[Opening RECORDS SUPPLIED section]

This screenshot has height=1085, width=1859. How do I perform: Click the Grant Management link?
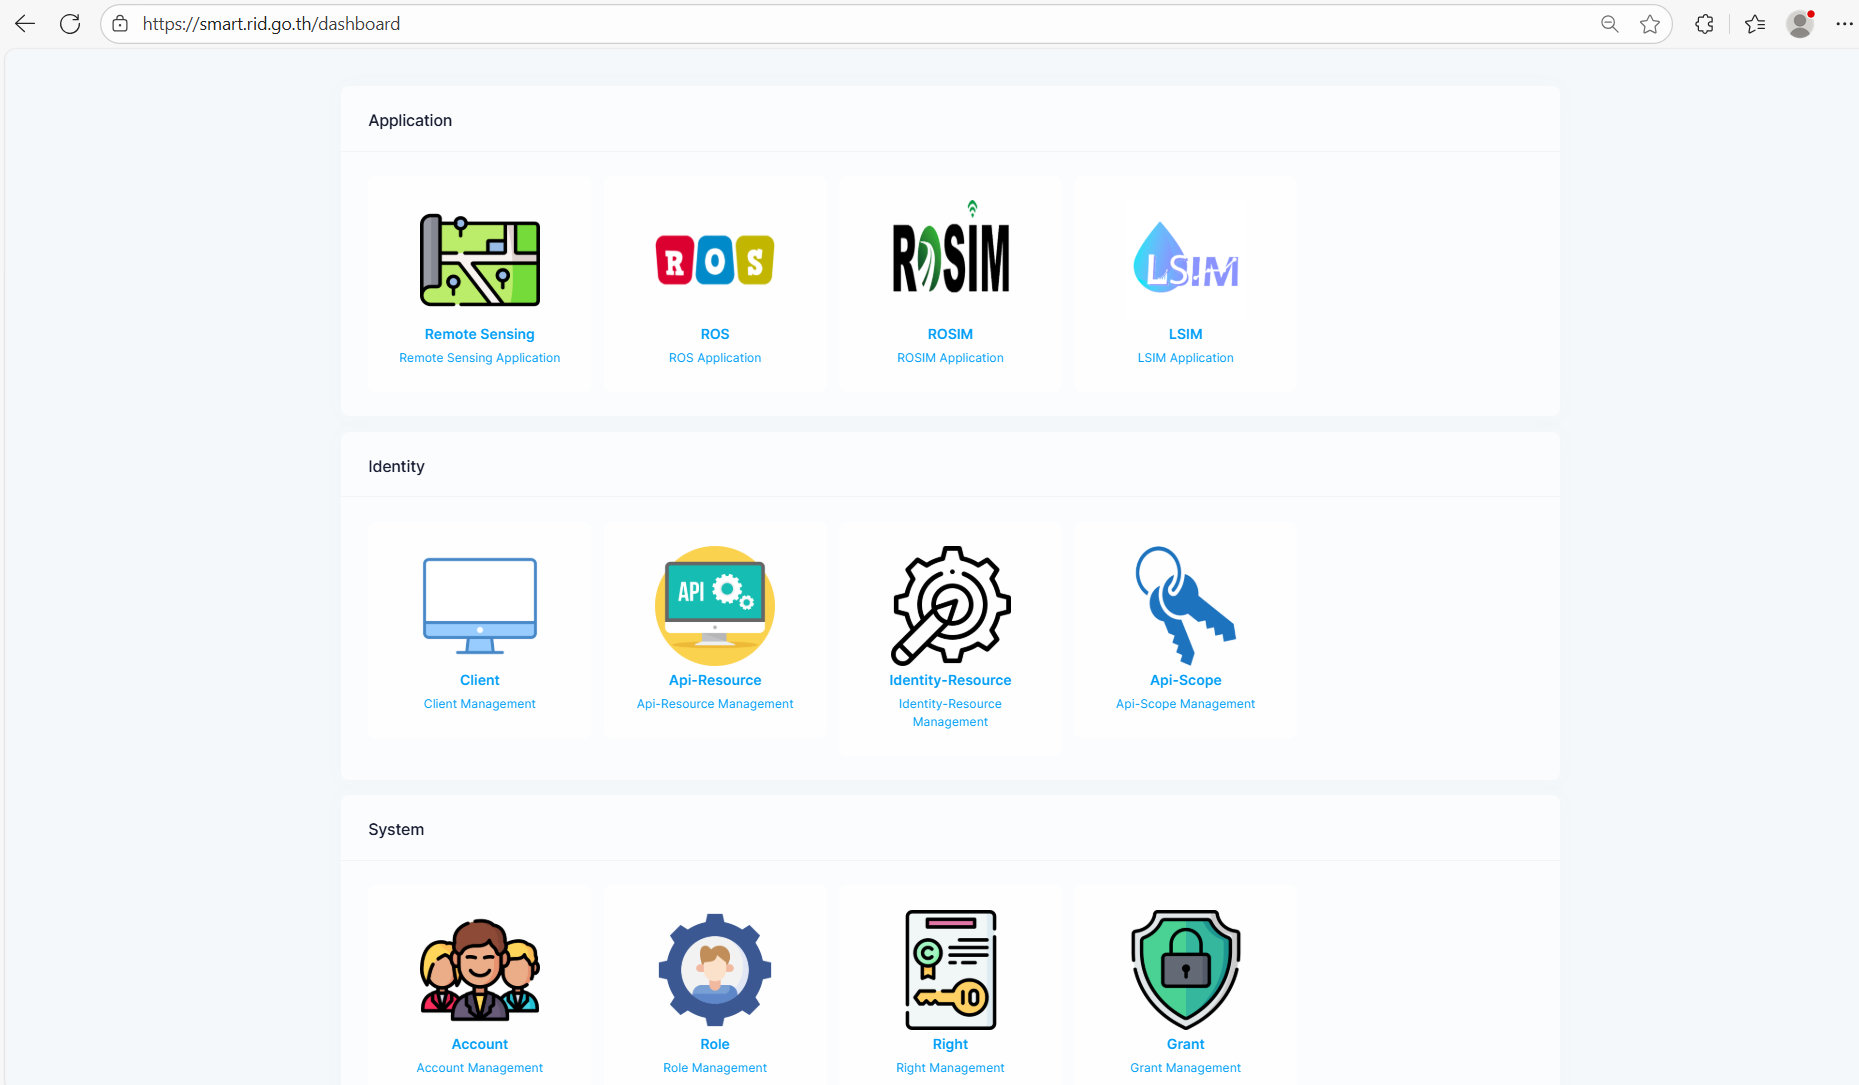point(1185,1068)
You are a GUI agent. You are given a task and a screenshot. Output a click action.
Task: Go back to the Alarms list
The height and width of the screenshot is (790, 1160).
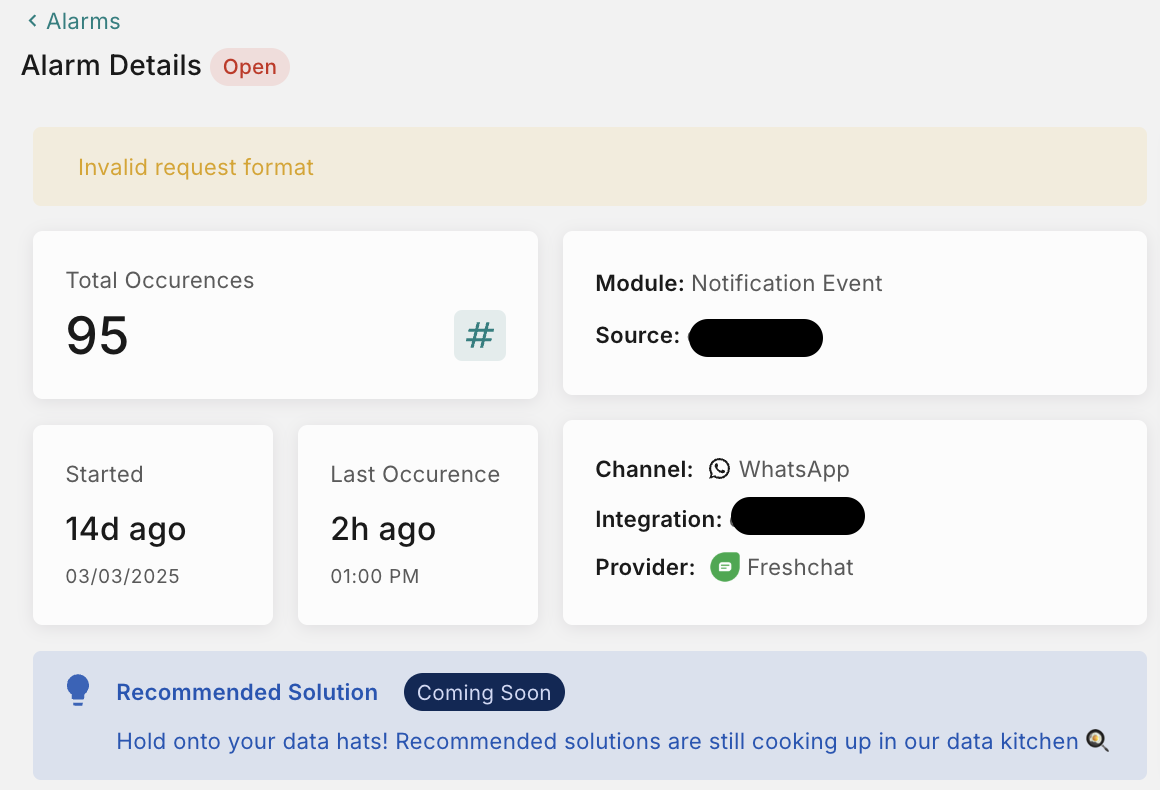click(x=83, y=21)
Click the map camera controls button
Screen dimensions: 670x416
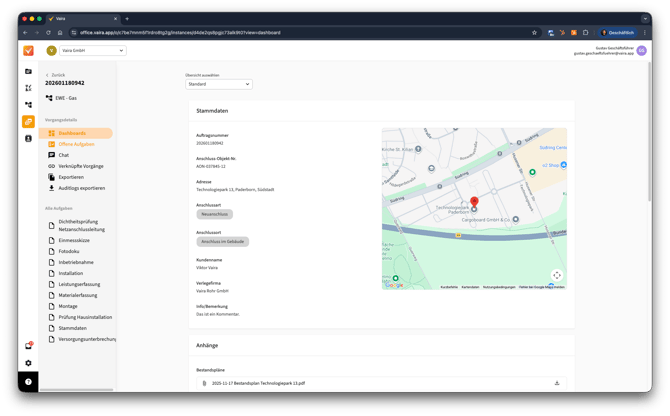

[Closing RECORDS SUPPLIED section]
[Opening RECORDS SUPPLIED section]

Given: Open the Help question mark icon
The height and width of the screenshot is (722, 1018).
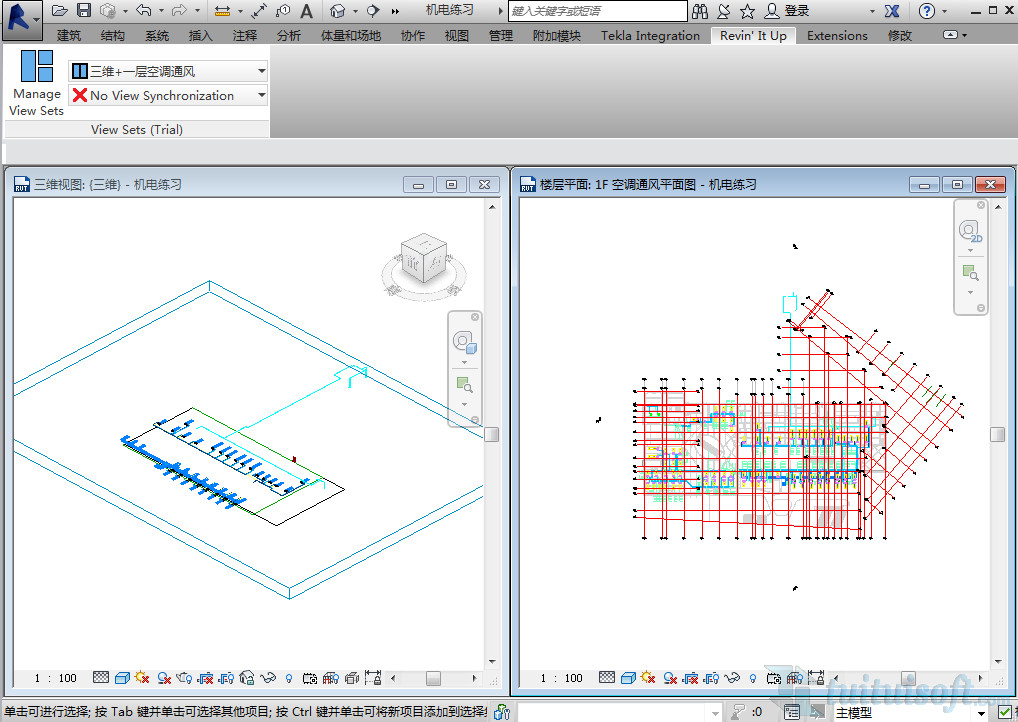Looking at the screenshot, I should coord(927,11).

[Closing RECORDS SUPPLIED section]
[Opening RECORDS SUPPLIED section]

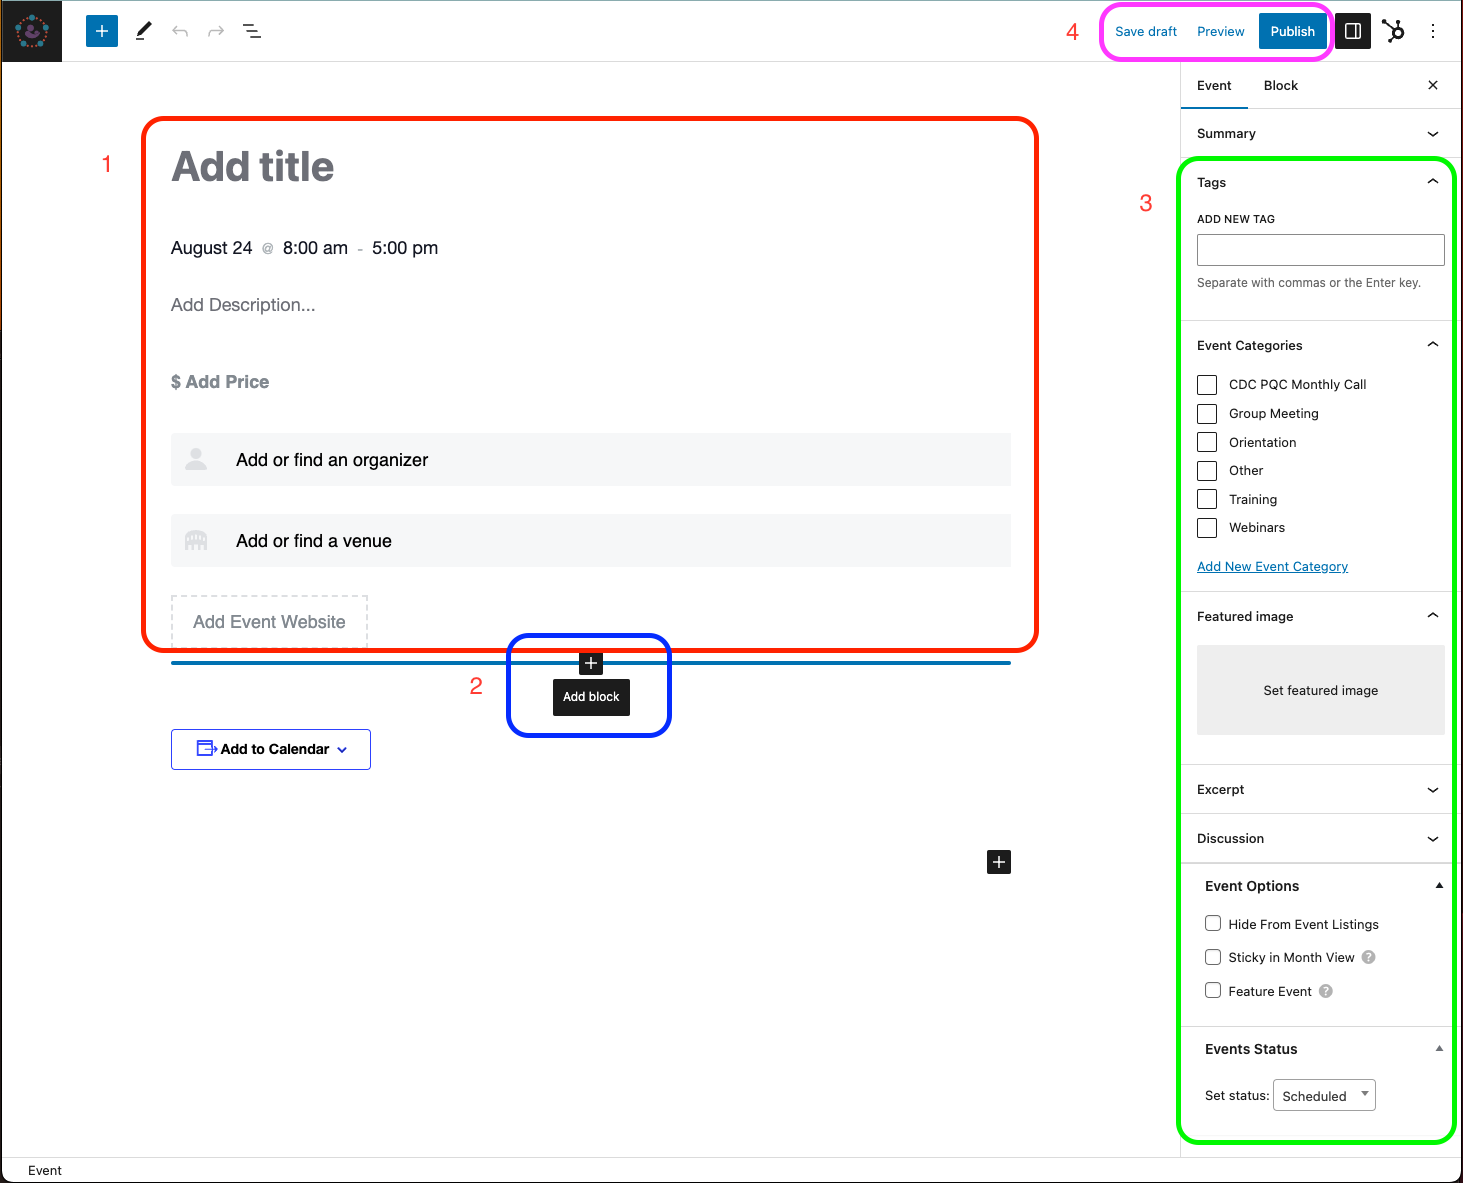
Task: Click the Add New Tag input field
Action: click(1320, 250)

[Closing RECORDS SUPPLIED section]

INSTRUCTIONS TO FOLLOW:
Once the line with "This screenshot has" is found in the data above, reproduce it and each line after it exactly, through the line with "Screen dimensions: 670x416". Omit the pictures.

EXERCISE ANSWER:
This screenshot has height=1085, width=1859. How do I perform: Click the Grant Management link?
point(1185,1068)
You are a GUI agent. You are given a task and a screenshot. Output a click action.
Task: Go back to the Alarms list
The height and width of the screenshot is (790, 1160).
click(x=83, y=21)
Click the map camera controls button
Screen dimensions: 670x416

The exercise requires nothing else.